Records for the task.
-- BEGIN --

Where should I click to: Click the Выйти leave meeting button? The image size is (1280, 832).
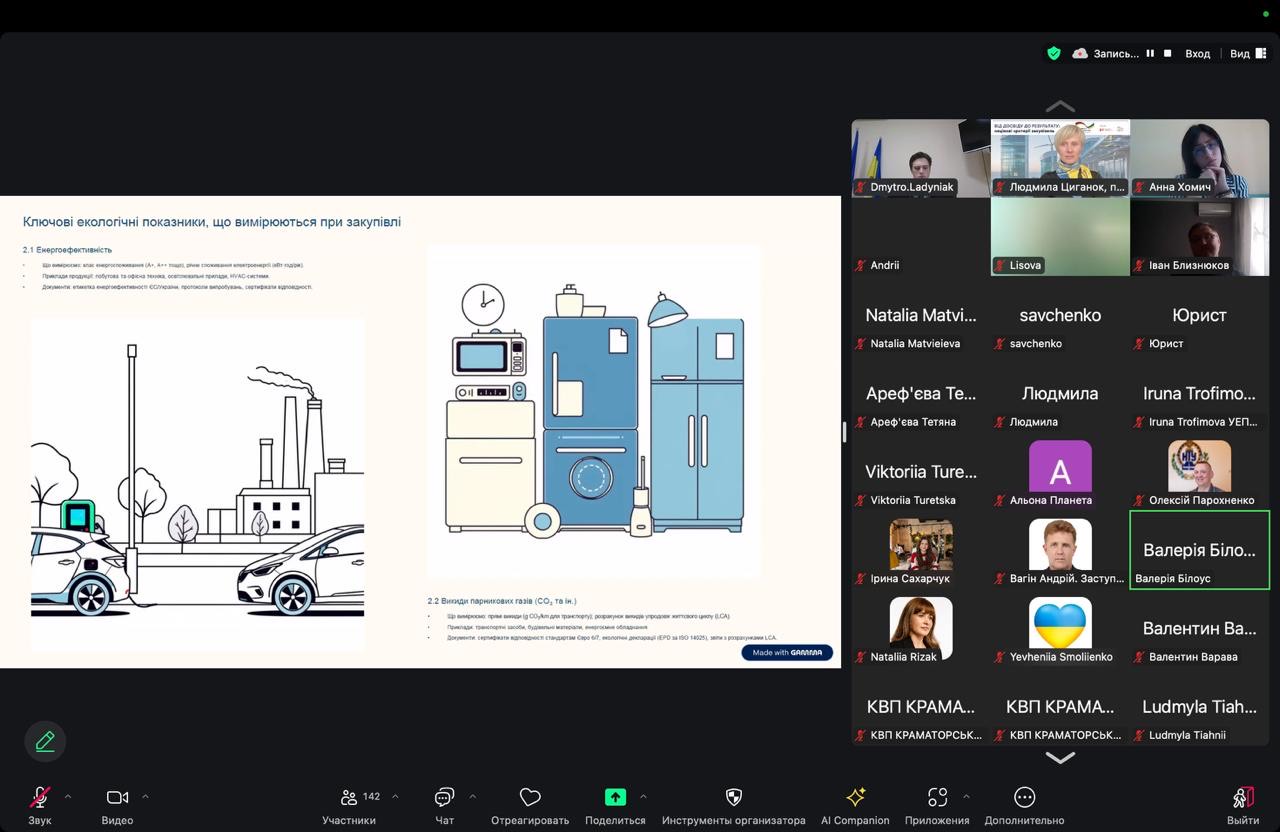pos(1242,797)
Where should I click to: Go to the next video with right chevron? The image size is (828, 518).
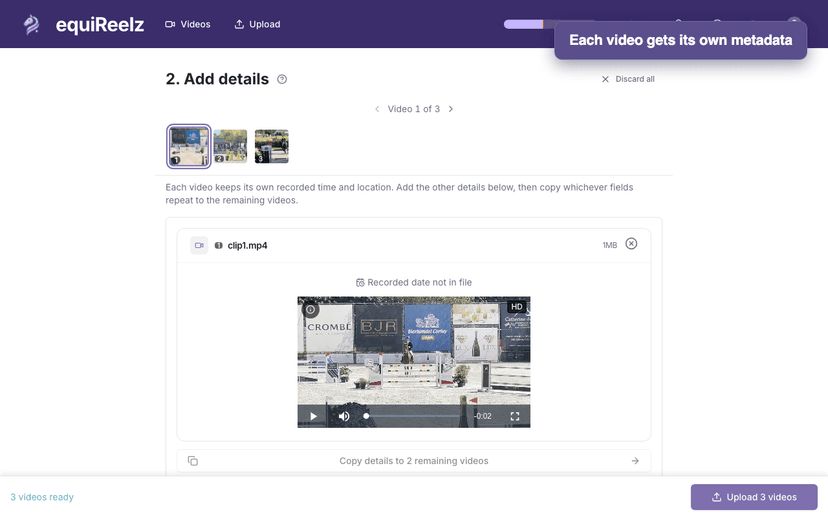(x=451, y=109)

-- END --
-- BEGIN --

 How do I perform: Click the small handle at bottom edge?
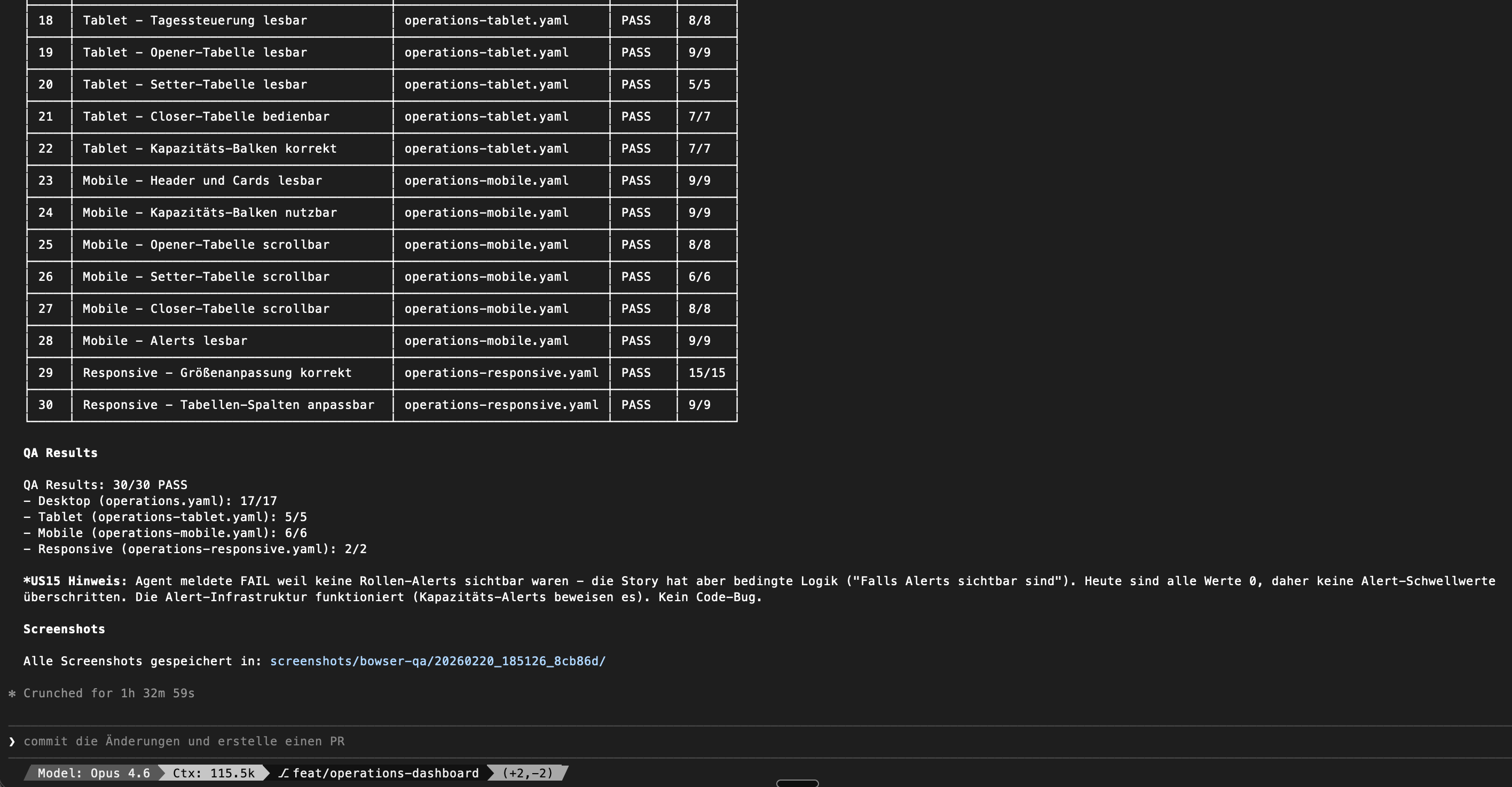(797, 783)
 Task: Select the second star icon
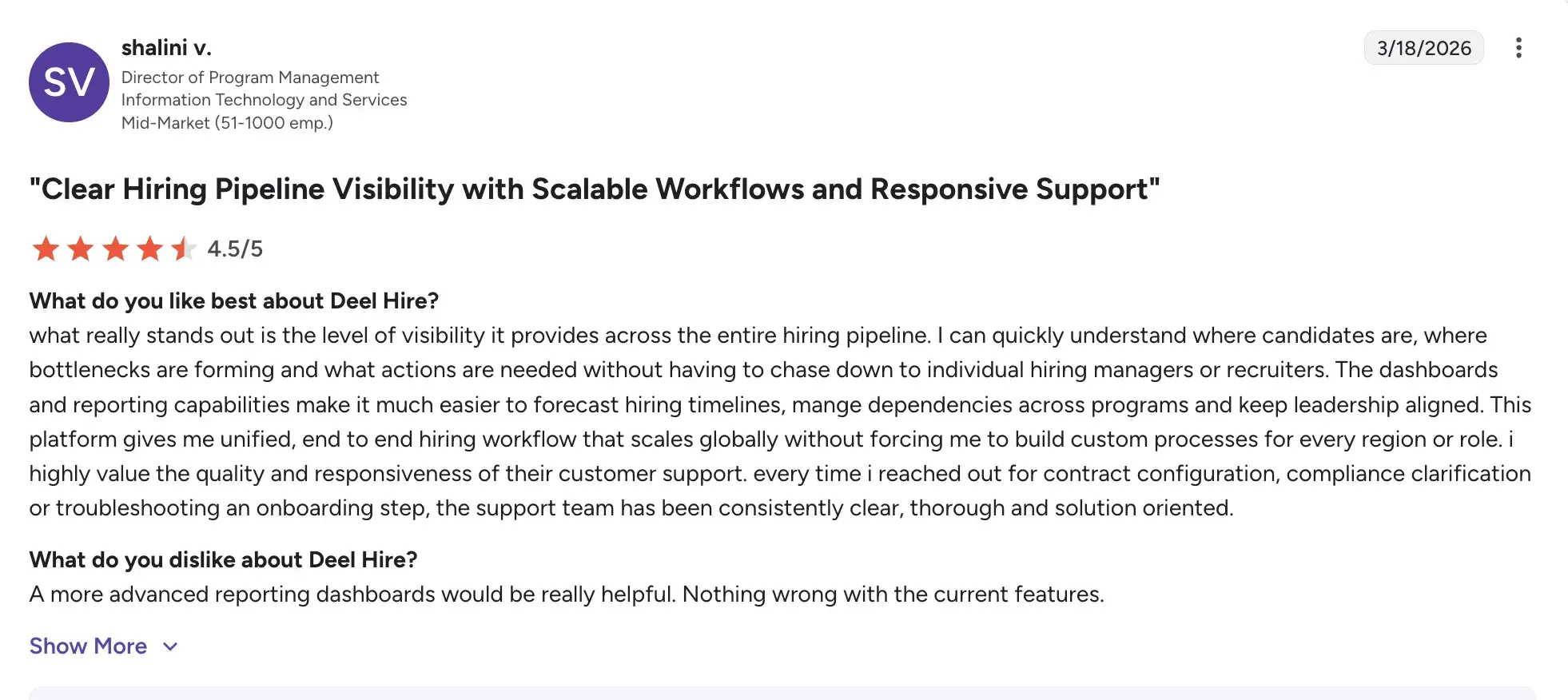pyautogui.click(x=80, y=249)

-- END --
-- BEGIN --

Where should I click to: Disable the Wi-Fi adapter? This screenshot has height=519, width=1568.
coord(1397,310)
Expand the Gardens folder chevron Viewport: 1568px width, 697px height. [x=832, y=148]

-- END --

What is expected. Quote the records from the line containing "How do I perform: Click" through the line containing "pyautogui.click(x=80, y=249)", including both of those lines. Omit the pictures from your answer.

Worked answer.
 How do I perform: Click the small handle at bottom edge?
(797, 783)
 Task: Select the second star icon
pyautogui.click(x=80, y=249)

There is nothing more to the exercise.